Why should Iraq spend a dime of their own oil revenues reconstructing infrastructure that the US Government destroyed. Cheney should pick up the bill.

looking down the long road

looking down the long road of anglo-american activities in the last one hundred years it is not surprising to see what these ire works have produced. when Obama speaks, all i can see is the broken hearts of the millions of americans ready to put their faith in him. the two party system in the united states was constructed by banking interests, as such, america will never enjoy the freedom it preaches so religiously under a republican or democratic candidate.

deaner- Agreed. The

deaner- Agreed. The political system we have is designed to favor the rich, and to do it's bidding. It was Big Oil that "suggested" that an oil pipeline from Azerbaijan to the Persian Gulf would be a good thing. Then BushCo set about to make it happen. I don't know, perhaps Clinton's role was to "soften up" Iraq to make way for the coming occupation. Obama is tapping into the near-despair of Americans having their noses shoved in this. But he will never deliver us from it. The only chance America has is to wake up, first. Then elect an independent candidate over the stiff opposition of the moneyed interests. Imagine the din. If there is a hell, I imagine there would be a similar background noise to what those collective voices of opposition would produce. Of course it would be preferable to the hell created in places like Iraq and Afghanistan.

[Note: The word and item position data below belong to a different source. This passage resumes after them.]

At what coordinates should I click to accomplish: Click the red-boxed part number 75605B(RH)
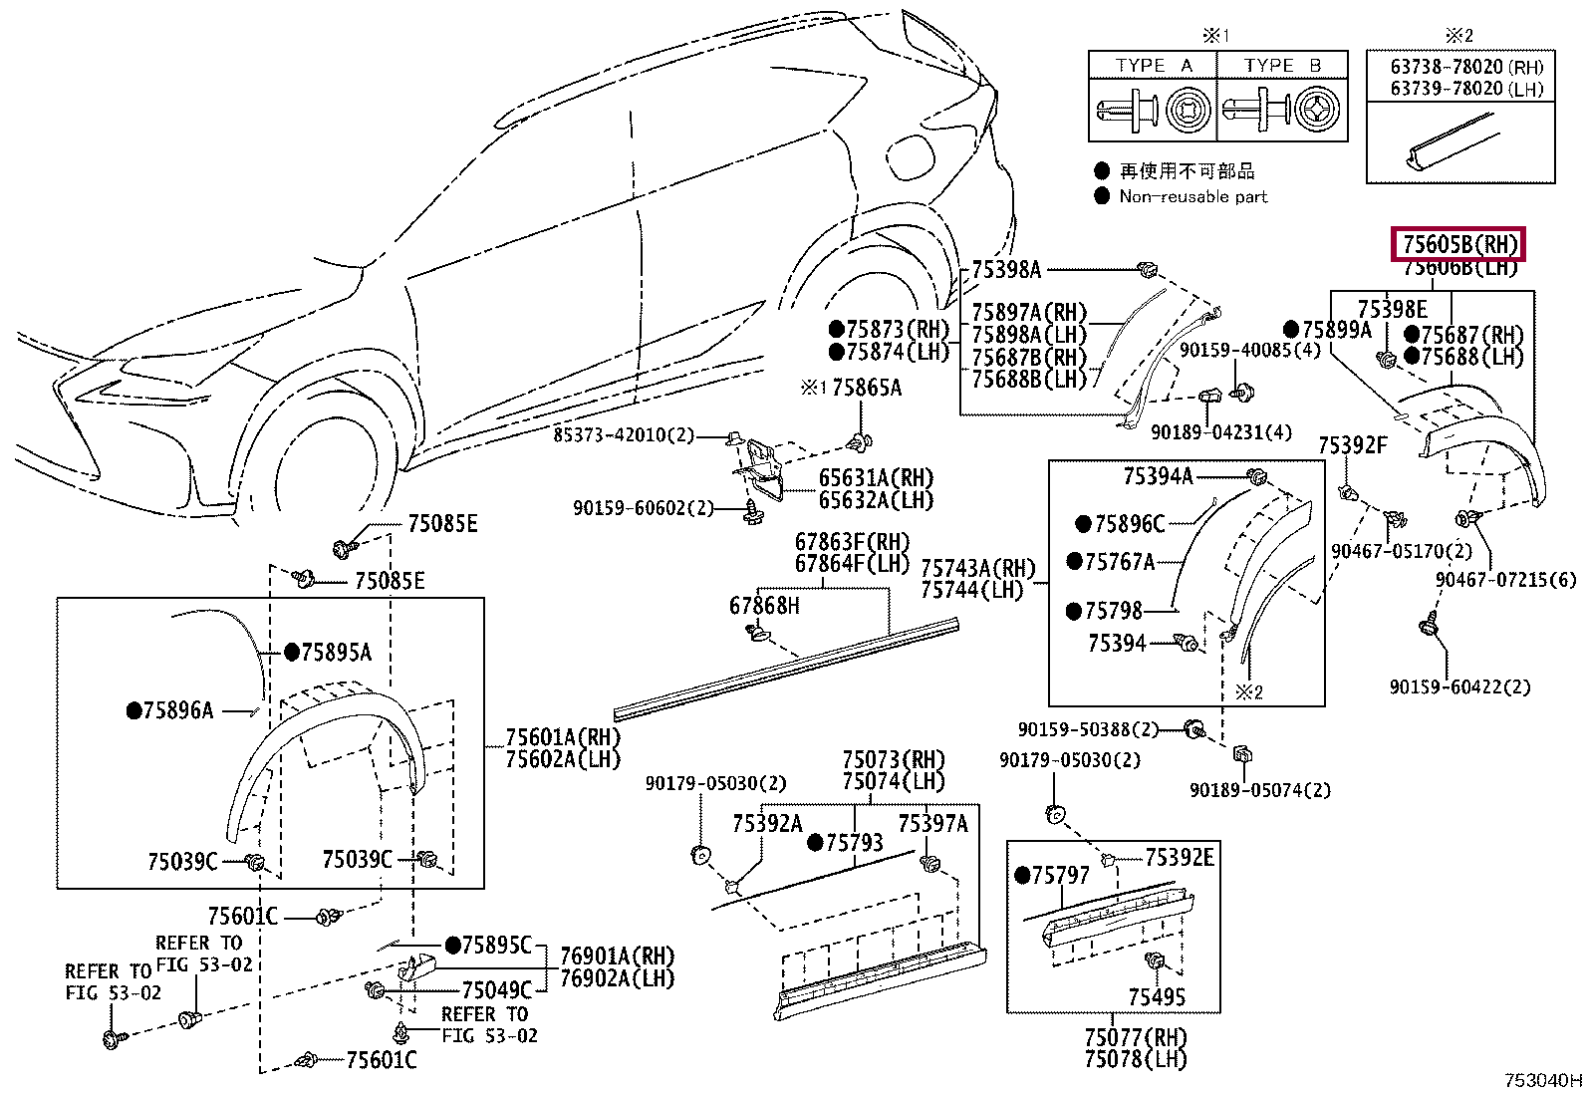(1457, 244)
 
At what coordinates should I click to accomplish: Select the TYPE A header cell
(1153, 66)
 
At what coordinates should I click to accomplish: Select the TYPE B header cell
(1282, 66)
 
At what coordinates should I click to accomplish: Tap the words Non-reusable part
(1193, 197)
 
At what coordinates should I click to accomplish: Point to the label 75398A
(1006, 270)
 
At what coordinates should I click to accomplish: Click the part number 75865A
(867, 389)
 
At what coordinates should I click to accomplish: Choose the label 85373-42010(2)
(624, 434)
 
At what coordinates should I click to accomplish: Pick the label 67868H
(764, 606)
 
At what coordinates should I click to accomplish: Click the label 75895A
(337, 653)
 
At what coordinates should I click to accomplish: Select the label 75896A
(178, 710)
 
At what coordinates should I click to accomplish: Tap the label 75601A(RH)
(563, 737)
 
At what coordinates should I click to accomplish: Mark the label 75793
(855, 843)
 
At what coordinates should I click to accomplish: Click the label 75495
(1157, 997)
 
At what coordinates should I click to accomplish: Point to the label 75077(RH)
(1136, 1037)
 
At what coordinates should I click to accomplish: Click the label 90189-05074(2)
(1260, 790)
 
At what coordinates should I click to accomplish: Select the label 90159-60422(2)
(1459, 687)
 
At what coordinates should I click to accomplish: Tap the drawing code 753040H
(1543, 1081)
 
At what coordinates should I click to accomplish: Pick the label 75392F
(1353, 445)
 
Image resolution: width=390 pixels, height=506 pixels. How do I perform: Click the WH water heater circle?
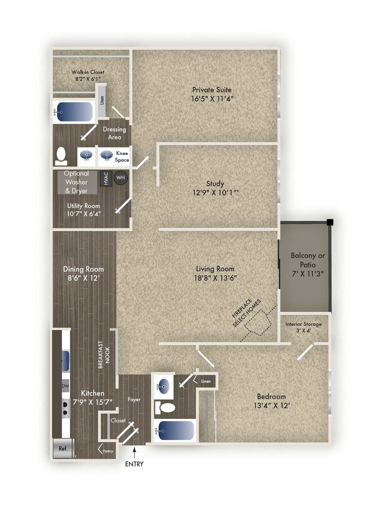coord(121,178)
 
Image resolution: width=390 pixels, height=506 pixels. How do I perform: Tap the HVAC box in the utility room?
coord(106,178)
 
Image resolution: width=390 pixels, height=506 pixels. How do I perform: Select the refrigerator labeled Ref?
coord(63,448)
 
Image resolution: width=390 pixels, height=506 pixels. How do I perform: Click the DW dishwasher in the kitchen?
coord(65,386)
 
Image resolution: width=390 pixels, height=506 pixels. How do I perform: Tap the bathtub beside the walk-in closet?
coord(74,112)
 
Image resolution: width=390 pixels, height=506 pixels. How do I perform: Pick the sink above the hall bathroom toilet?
coord(164,386)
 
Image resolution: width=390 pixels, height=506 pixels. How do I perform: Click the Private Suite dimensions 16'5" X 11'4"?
coord(212,99)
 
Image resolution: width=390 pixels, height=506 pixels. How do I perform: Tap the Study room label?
coord(215,184)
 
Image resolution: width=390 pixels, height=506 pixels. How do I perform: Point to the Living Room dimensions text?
coord(215,278)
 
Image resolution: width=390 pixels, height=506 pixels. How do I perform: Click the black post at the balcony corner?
coord(330,222)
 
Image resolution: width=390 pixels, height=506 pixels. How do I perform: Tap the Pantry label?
coord(108,451)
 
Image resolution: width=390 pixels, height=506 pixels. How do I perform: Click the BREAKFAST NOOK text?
coord(104,355)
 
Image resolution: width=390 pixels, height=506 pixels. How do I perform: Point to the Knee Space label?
coord(122,157)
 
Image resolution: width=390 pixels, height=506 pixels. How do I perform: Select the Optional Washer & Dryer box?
coord(77,182)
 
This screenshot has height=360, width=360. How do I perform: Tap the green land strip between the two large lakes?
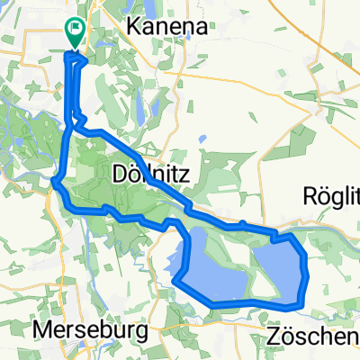tap(249, 270)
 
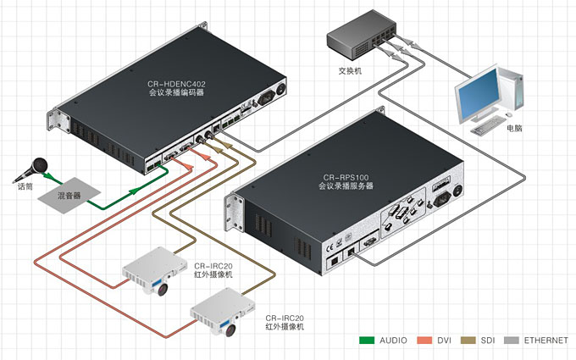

"A republic s a government

"A republic s a government fit only for an informed electorate" (or words to that effect). So now we find one more way the power elite has bamboozled us into allowing them to steal not only trillions form the Us citizenry, they are staling billions from the Iraqis too. Why not? It is there for the taking? The power elite have all the controls in their hands. Except for the few who read this kind of stuff and follow it, the vast bulk of the populace are either fast asleep or so easily led by Big Media, there really is no hope for change. Things must get much worse before Americans rise out of their torpo0r and actually force their representatives to represent them. For now, the power elite appears quite safe from harm or from accountability for their crimes. I hope this is false. I fear that it is not.

If my grandchildren know

If my grandchildren know anything about the history that we are now living through, I want them to be aware that critics called the Iraq War "Operation Rape You." This should be passed on, my friends.